Way back at the start of my hockey writing career, I remember being out somewhere with a colleague, covering the Calgary Flames when a fan approached us and asked a question about a high-ranked prospect for the next year’s draft. I started to give my standard reply – “Don’t really know much because I haven’t seen him play” – but my opposite number jumped in and gave a quick rundown of his strengths, weaknesses, size, upside etc. etc.
It was a concise synopsis and afterward, I asked him: When did you watch him play? It turns out he hadn’t. He’d been doing his homework for the draft and basically just recited the known scouting report on the player. That’s generally a fact of life about covering the NHL – and it was really true in the early days, before satellite TV, and cable sports networks. Occasionally, you’d catch a junior game live, a couple more on TV and eventually, when TSN got hold of the rights, you’d see the cream of the crop during the world juniors.
But mostly you rely on the word of scouts and other professionals when it comes to evaluating Generation Next.
It’s why I’m always so reluctant to immediately pass judgment on trades that involve futures, such as the one the Flames completed this week, where they received a first-round choice, which will probably fall somewhere between No. 24 and No. 30 in the 2013 entry draft, plus two complete unknowns from the Pittsburgh Penguins in the trade for Jarome Iginla.
My first reaction was visceral and the same as just about everybody else’s: It wasn’t much of a return for the face of the franchise – and you could make the case that it wasn’t even as much as what the Dallas Stars got from Pittsburgh for Brenden Morrow.
Iginla, at this stage of his career arc, is still a far more desirable commodity than Morrow and yet at least the player that went to Dallas, defenceman Joe Morrow, is someone I’d heard of. Morrow had more of that known pedigree – he was a first-rounder, 23rd overall, in the 2011 entry draft and someone who, although he might be having an up-and-down time of it in his first professional season, was likely going to play at some point in the NHL. Calgary’s return – the 63rd player overall in 2009 Ben Hanowski and the 140th player overall in 2010, Kenneth Agostino – look as if they are far longer shots to make a contribution in the pros.
But long experience tells me there are perils to rushing to judgment on these sorts of deals. I always like to tell the story of the draft choice that keeps on giving – the 64th pick in the 1976 NHL entry, when the Atlanta Flames took Kent Nilsson. Nilsson had a terrific scoring career in Calgary – his 131 points in the Flames’ inaugural season in Calgary is still a team record – but he wasn’t a Bob Johnson type of player, so in 1985 general manager Cliff Fletcher traded him to the Minnesota North Stars for two second-round picks at that year’s draft. Calgary immediately used the first of their picks to select Joe Nieuwendyk 27th overall (even though Central Scouting had him rated 63rd). It was a reach and the headline in the Calgary Sun the next day reflected that. It read Joe Who? – and the first paragraph of the news story was clear and precise: “Joe Nieuwendyk for Kent Nilsson? It stinks.”

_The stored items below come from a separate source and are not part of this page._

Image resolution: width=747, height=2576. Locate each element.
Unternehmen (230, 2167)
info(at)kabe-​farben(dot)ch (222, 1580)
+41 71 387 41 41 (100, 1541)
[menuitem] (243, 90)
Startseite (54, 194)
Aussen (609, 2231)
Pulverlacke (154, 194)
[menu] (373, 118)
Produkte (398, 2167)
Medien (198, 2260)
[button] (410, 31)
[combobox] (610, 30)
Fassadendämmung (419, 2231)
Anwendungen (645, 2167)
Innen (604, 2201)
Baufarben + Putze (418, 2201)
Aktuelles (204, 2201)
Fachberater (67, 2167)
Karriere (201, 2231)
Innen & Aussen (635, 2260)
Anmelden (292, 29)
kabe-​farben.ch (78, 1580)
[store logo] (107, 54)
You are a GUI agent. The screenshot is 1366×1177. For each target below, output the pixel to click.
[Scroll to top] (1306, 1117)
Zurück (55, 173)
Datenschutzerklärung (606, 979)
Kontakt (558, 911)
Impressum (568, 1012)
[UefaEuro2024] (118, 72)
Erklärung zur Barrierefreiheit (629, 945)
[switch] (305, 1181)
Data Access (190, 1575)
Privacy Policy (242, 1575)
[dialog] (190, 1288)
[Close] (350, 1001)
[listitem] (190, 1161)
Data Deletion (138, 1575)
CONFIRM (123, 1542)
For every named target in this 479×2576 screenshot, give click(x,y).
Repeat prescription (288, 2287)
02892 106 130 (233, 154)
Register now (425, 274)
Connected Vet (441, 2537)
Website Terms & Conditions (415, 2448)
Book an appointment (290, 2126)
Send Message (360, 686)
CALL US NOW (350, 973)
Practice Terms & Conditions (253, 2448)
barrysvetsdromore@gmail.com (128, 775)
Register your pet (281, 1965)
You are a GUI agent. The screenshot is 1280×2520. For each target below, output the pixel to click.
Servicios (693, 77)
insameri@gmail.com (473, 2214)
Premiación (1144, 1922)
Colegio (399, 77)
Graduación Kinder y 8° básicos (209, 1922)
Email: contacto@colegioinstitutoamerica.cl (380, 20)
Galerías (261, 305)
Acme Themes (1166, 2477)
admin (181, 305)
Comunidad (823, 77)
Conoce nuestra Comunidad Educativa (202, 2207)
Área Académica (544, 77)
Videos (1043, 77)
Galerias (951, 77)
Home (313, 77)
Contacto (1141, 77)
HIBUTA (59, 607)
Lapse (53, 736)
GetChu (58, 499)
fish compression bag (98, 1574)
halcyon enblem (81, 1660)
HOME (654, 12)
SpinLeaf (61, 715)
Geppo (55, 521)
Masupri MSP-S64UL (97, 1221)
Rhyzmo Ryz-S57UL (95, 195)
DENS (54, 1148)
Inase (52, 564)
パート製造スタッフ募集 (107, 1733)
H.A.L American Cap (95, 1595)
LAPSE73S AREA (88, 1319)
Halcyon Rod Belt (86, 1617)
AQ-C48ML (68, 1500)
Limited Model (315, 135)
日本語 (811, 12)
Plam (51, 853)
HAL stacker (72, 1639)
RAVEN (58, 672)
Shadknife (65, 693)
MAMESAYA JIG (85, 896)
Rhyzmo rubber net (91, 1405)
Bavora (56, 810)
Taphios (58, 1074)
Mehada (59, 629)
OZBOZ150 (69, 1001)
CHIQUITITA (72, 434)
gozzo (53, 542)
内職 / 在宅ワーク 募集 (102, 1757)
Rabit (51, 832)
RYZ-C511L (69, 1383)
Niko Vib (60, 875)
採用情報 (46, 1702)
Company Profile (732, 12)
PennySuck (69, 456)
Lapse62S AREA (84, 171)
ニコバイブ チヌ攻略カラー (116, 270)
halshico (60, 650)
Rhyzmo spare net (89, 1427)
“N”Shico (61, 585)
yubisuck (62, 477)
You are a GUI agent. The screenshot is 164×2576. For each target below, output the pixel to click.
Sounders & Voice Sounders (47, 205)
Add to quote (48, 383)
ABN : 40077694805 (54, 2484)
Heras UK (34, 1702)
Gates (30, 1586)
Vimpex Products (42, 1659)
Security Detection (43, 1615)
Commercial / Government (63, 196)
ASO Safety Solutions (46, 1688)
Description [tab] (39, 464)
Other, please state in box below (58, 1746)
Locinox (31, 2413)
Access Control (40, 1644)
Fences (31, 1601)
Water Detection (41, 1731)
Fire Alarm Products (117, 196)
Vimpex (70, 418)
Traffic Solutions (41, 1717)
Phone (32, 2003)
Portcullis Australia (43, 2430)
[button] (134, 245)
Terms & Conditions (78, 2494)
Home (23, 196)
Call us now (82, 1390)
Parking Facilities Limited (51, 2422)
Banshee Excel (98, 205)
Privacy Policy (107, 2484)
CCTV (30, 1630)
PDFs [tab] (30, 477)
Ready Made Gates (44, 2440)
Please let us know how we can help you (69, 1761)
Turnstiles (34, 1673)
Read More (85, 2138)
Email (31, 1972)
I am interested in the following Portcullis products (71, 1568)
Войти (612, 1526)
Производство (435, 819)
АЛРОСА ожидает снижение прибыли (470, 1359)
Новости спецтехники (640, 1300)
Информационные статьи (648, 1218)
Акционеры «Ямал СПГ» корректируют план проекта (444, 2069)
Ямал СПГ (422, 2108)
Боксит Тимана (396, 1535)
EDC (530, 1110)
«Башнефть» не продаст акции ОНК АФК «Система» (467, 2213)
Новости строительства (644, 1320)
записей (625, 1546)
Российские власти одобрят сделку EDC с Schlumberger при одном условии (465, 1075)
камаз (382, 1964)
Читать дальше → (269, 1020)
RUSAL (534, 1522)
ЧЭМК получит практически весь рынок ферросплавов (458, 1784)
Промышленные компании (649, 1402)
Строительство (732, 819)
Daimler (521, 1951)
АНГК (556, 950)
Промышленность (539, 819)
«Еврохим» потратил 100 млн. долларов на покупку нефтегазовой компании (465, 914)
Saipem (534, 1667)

Well, actually it didn’t. Nieuwendyk also had a terrific scoring career and 10 years later, when he was embroiled in a contract dispute with the Flames, general manager Al Coates traded him to Dallas for Iginla, the 11th overall player selected in the 1995 draft. The reaction was less critical that year because it was mid-December, Iginla was a relatively high draft pick and he was having a breakout junior season. Then Christmas came and Iginla rocked the world juniors in Boston and eventually his compelling back story became known and all was well in the world again. But Iginla referenced this circumstance on Thursday, at his goodbye press conference: He was in that position once before, an unknown prospect traded for a known commodity. Iginla also acknowledged that he, like the majority of people, didn’t know the thing about the players coming Calgary’s way, but he wished them good luck and he hoped that they would thrive.